• [Data supplied]

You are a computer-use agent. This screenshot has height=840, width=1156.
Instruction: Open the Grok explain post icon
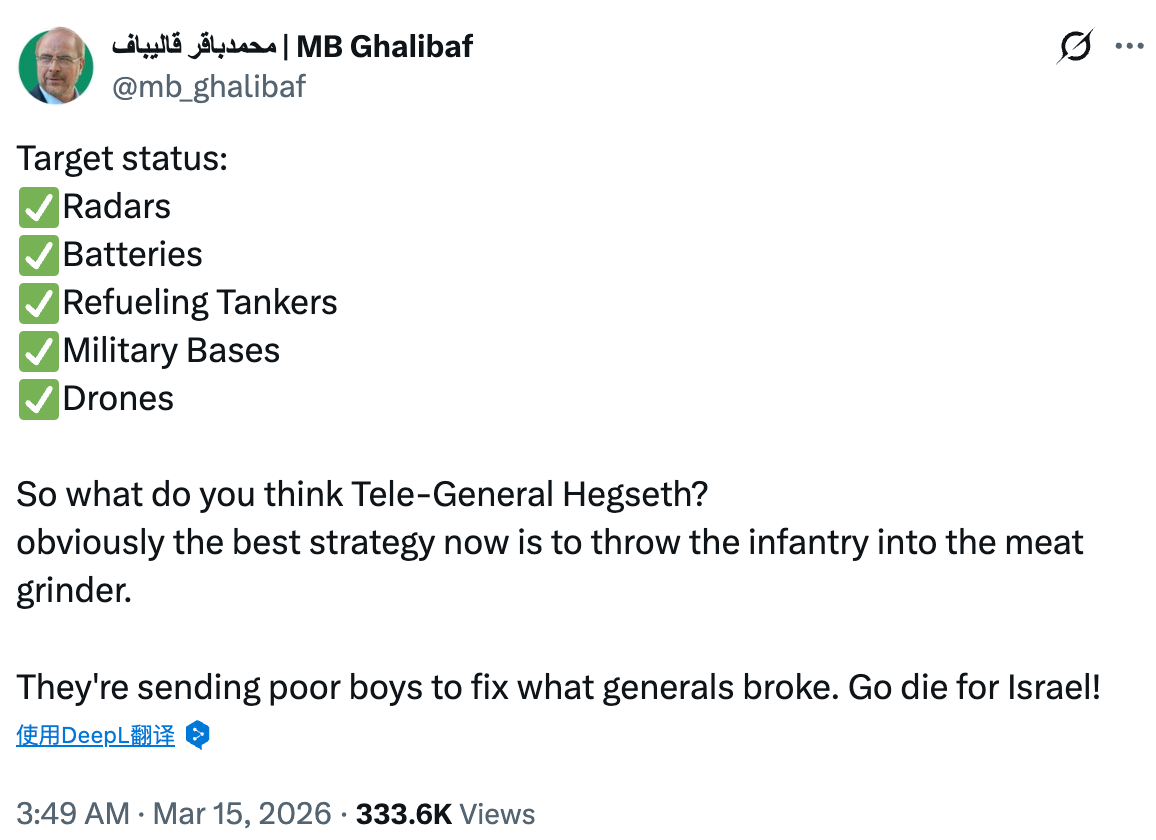[x=1075, y=47]
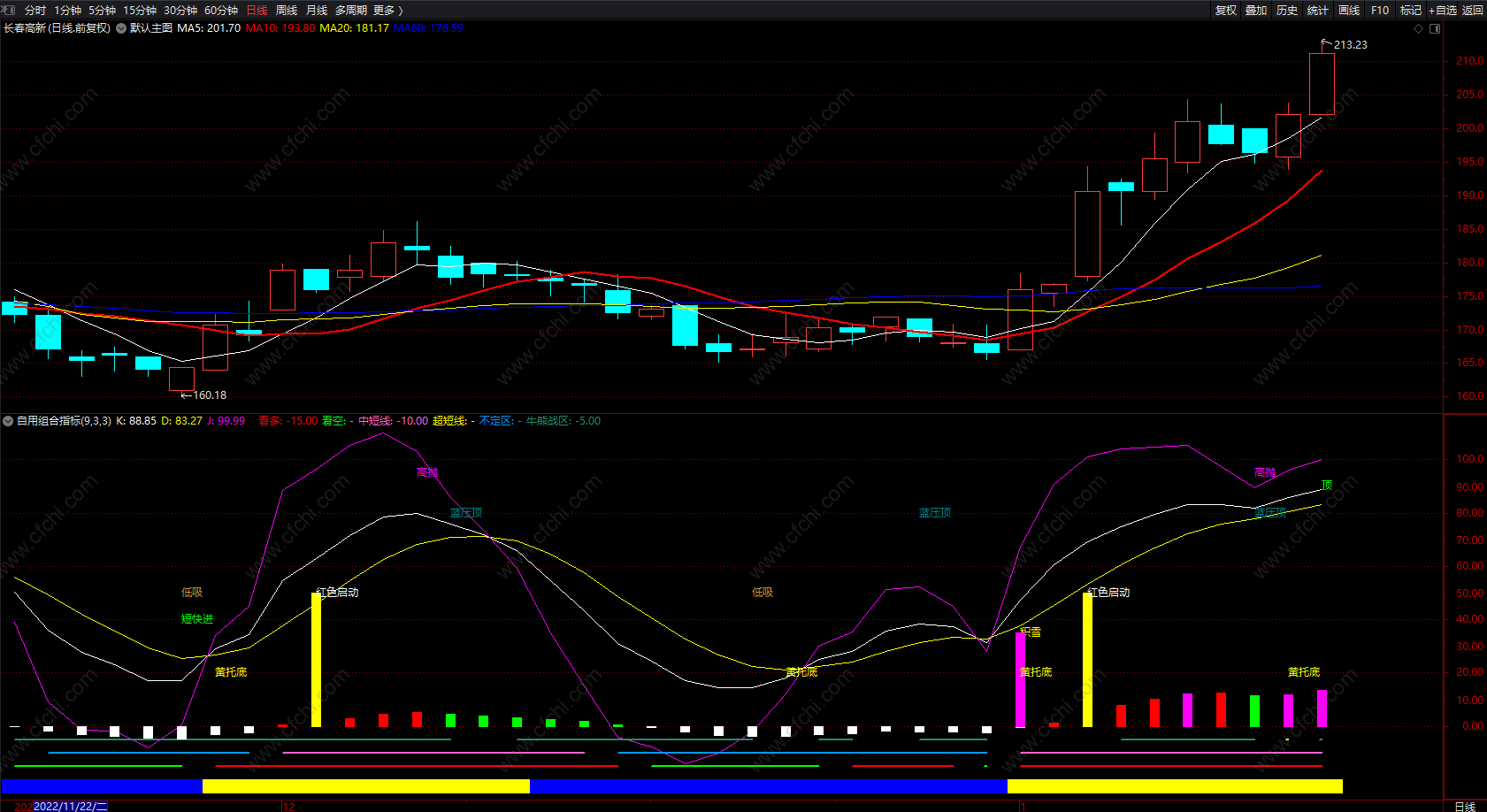Open the F10 company info

(x=1380, y=10)
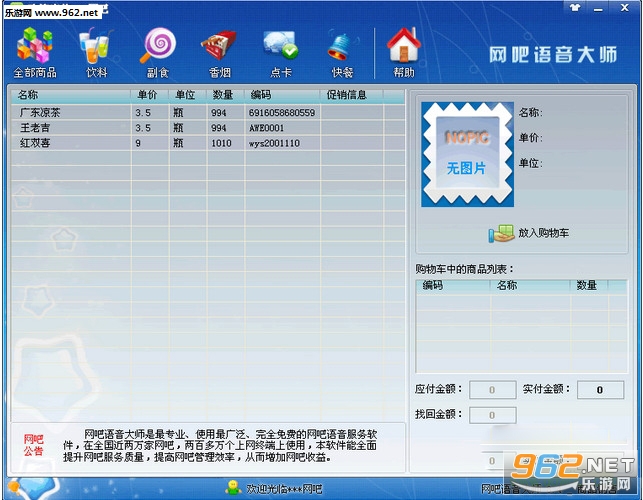Focus the 实付金额 input field
Viewport: 643px width, 500px height.
pos(600,390)
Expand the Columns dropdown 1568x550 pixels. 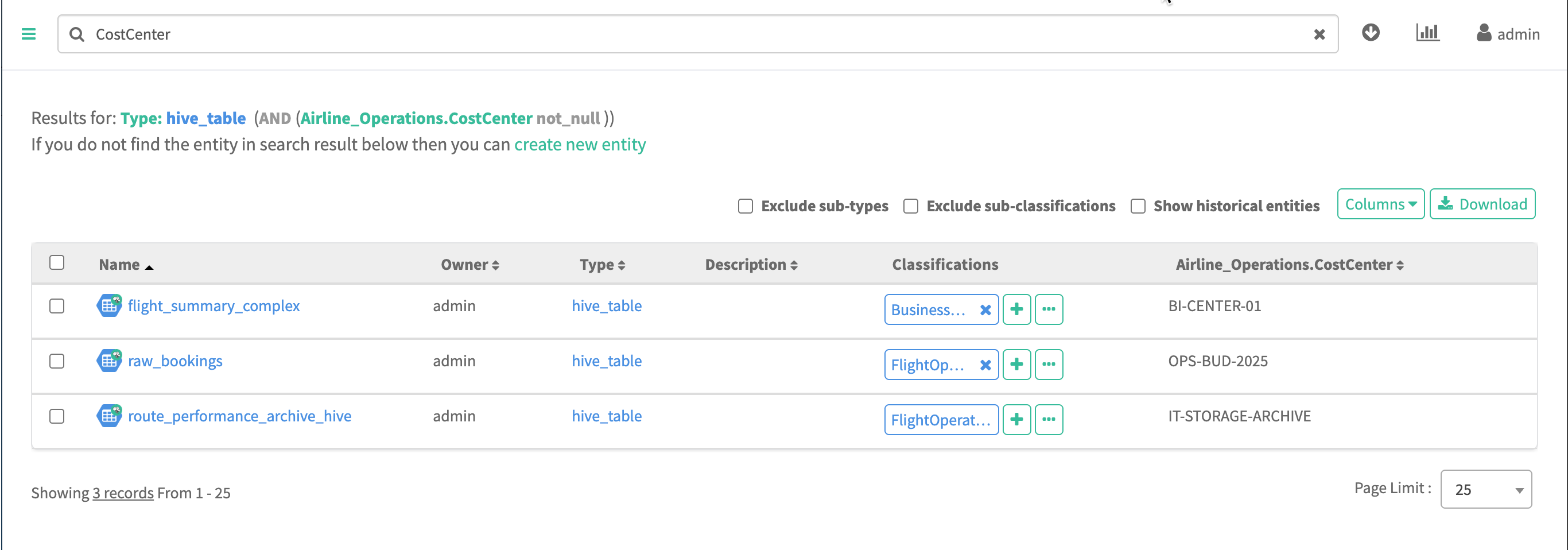(x=1380, y=204)
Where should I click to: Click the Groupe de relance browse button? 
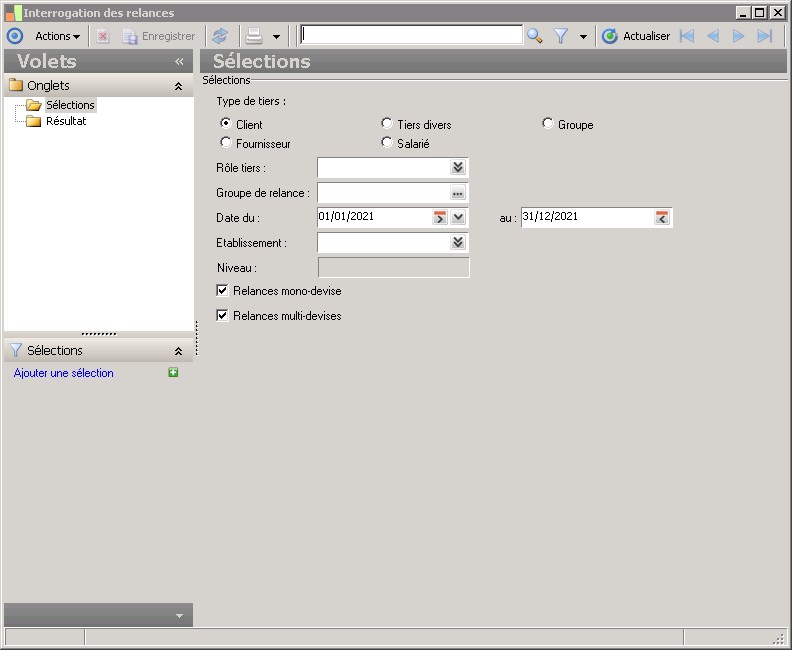[x=457, y=193]
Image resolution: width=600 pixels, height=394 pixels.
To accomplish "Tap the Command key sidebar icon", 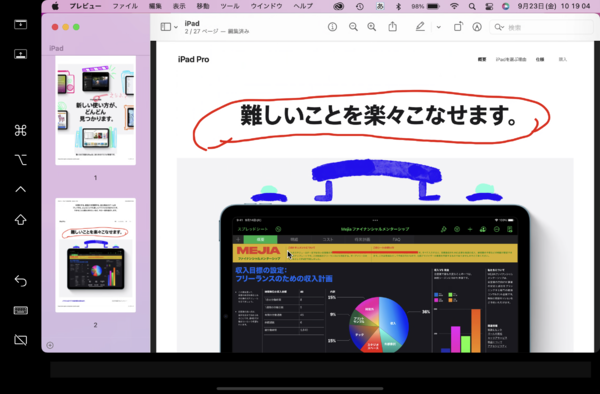I will 21,130.
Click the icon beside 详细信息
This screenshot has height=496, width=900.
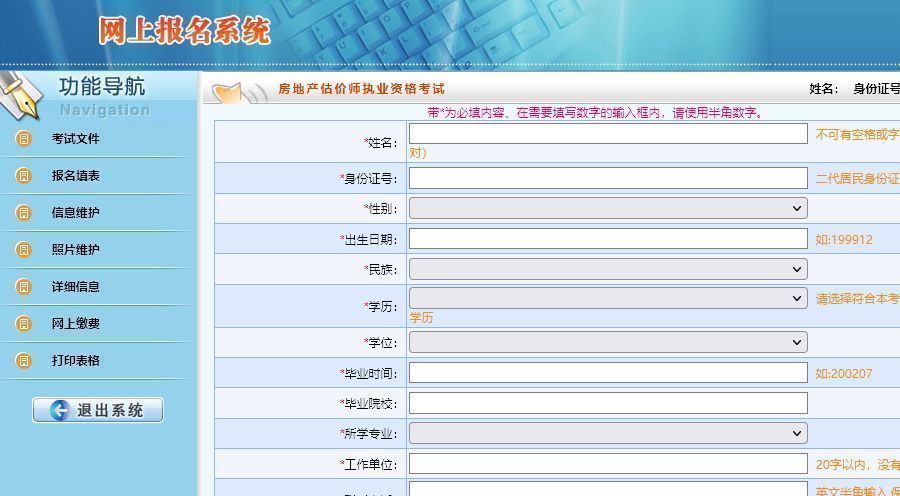[24, 287]
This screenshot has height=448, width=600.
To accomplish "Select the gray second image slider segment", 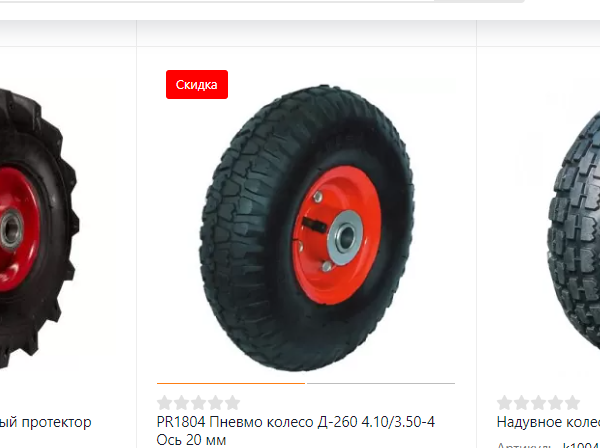I will pos(381,383).
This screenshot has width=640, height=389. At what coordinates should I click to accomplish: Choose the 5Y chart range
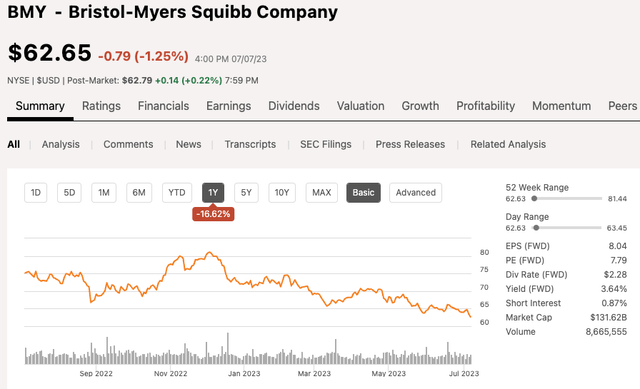(246, 193)
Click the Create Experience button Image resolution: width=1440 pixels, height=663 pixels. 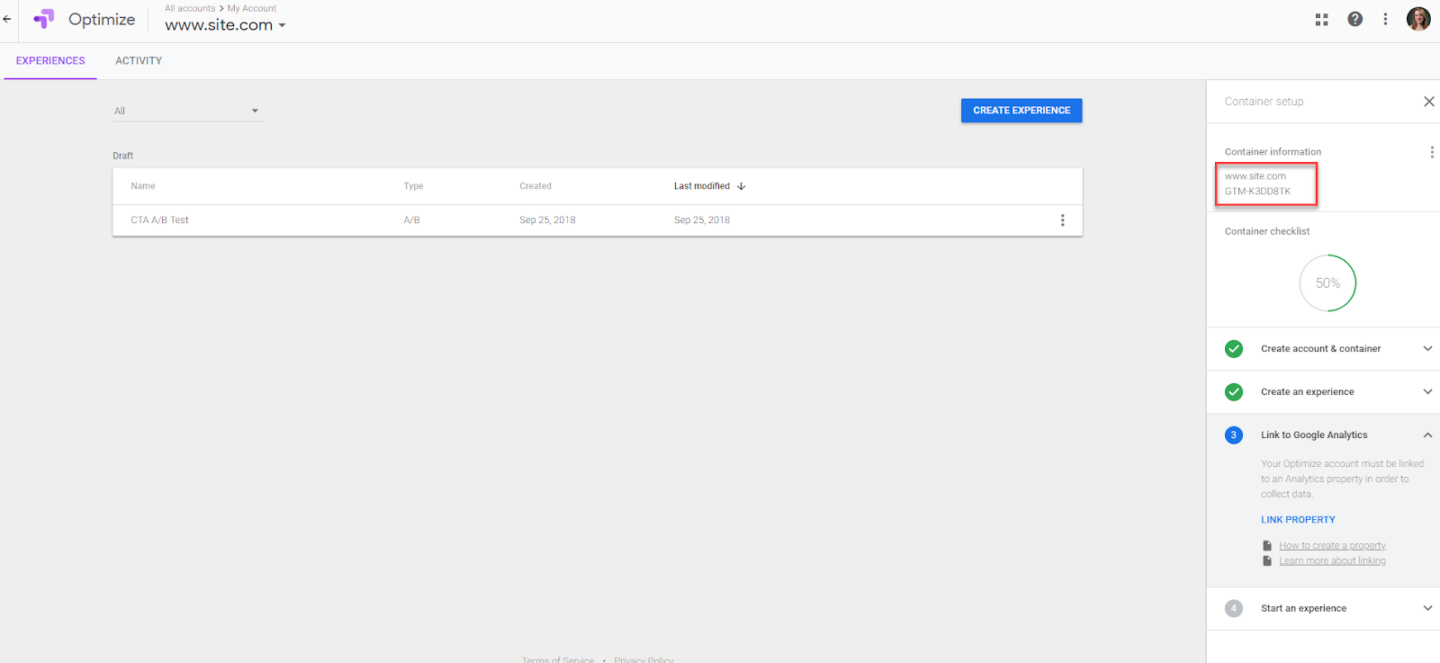(1021, 110)
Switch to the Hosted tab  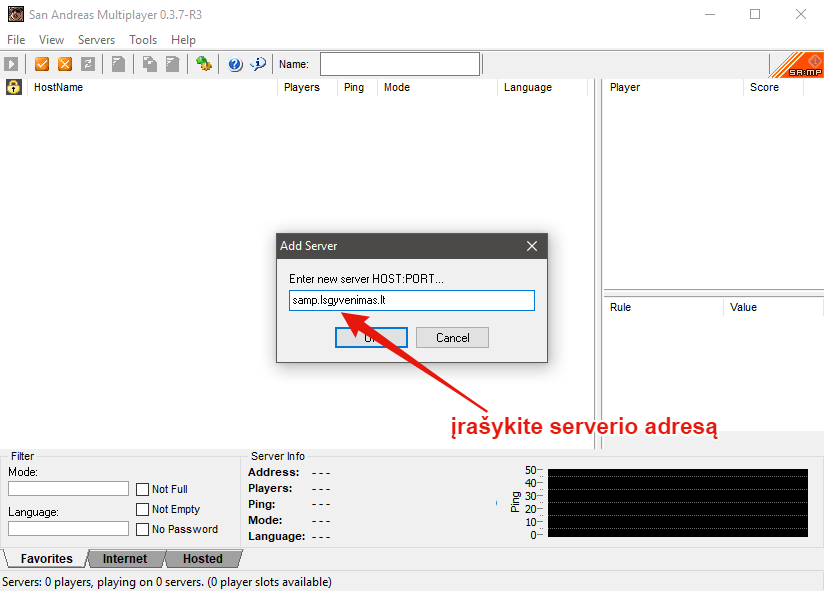click(202, 559)
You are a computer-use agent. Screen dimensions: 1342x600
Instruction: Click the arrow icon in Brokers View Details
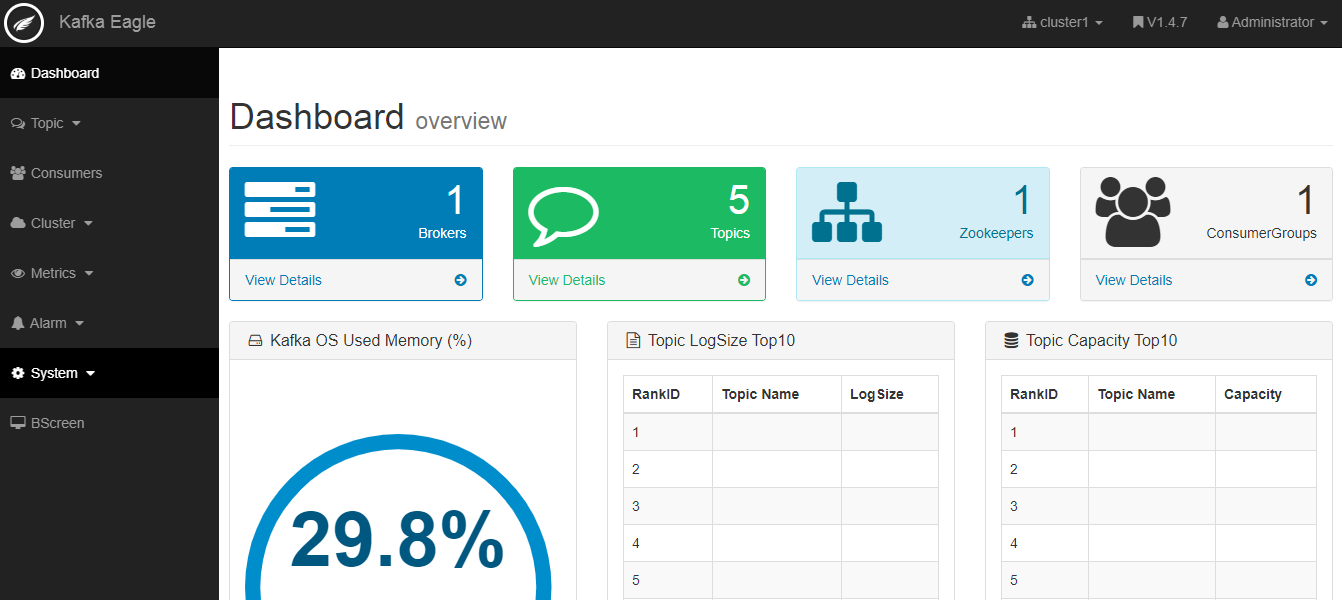click(x=460, y=280)
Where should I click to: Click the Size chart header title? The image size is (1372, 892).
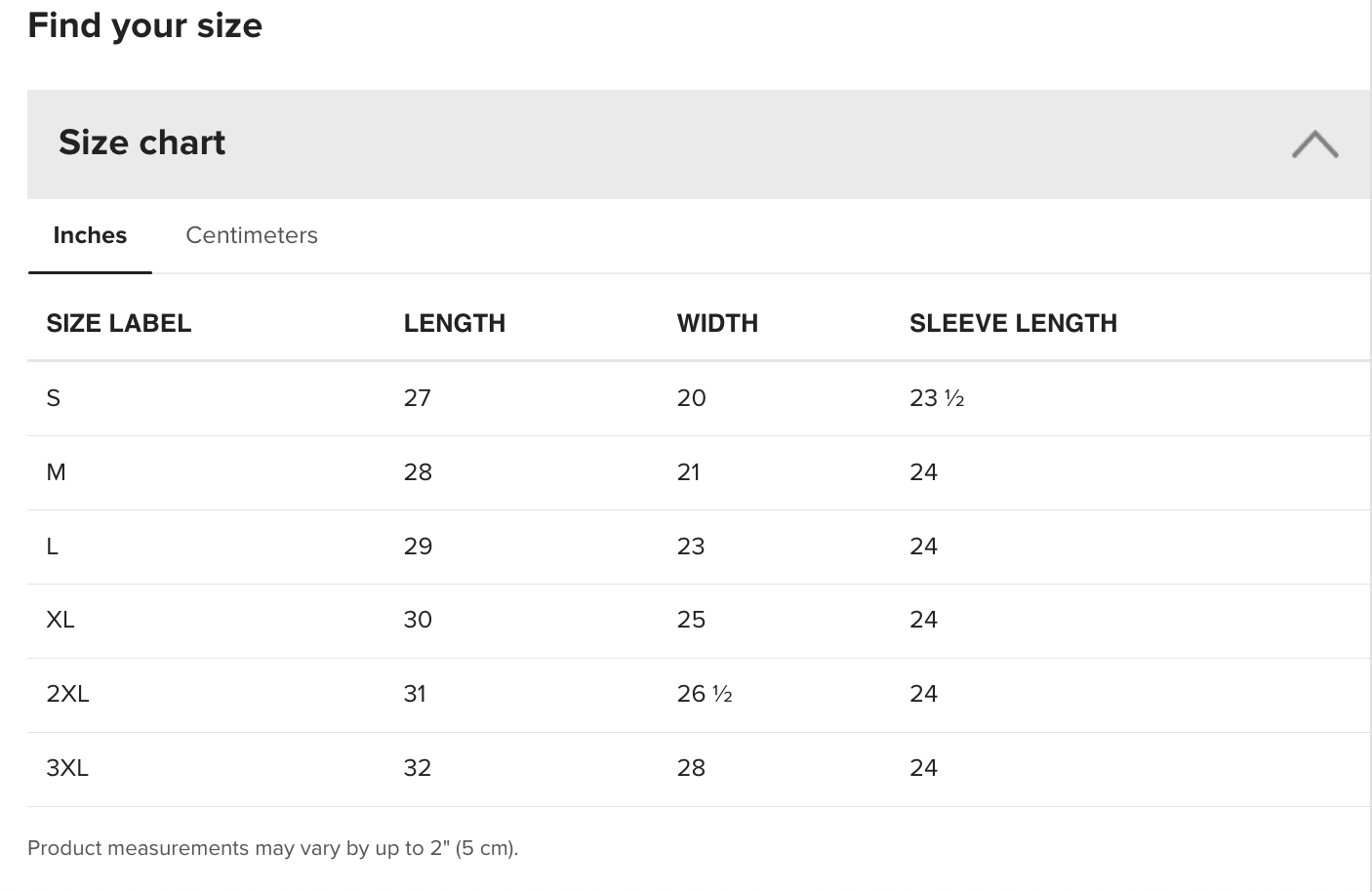(x=141, y=142)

• [Work required] All the lines that hold the word "computer" must appear in the answer, copied from the records.

• [Result for this task]
You are a computer-use agent. This screenshot has height=840, width=1156.
You are a computer-use agent. Screen dimensions: 1342x600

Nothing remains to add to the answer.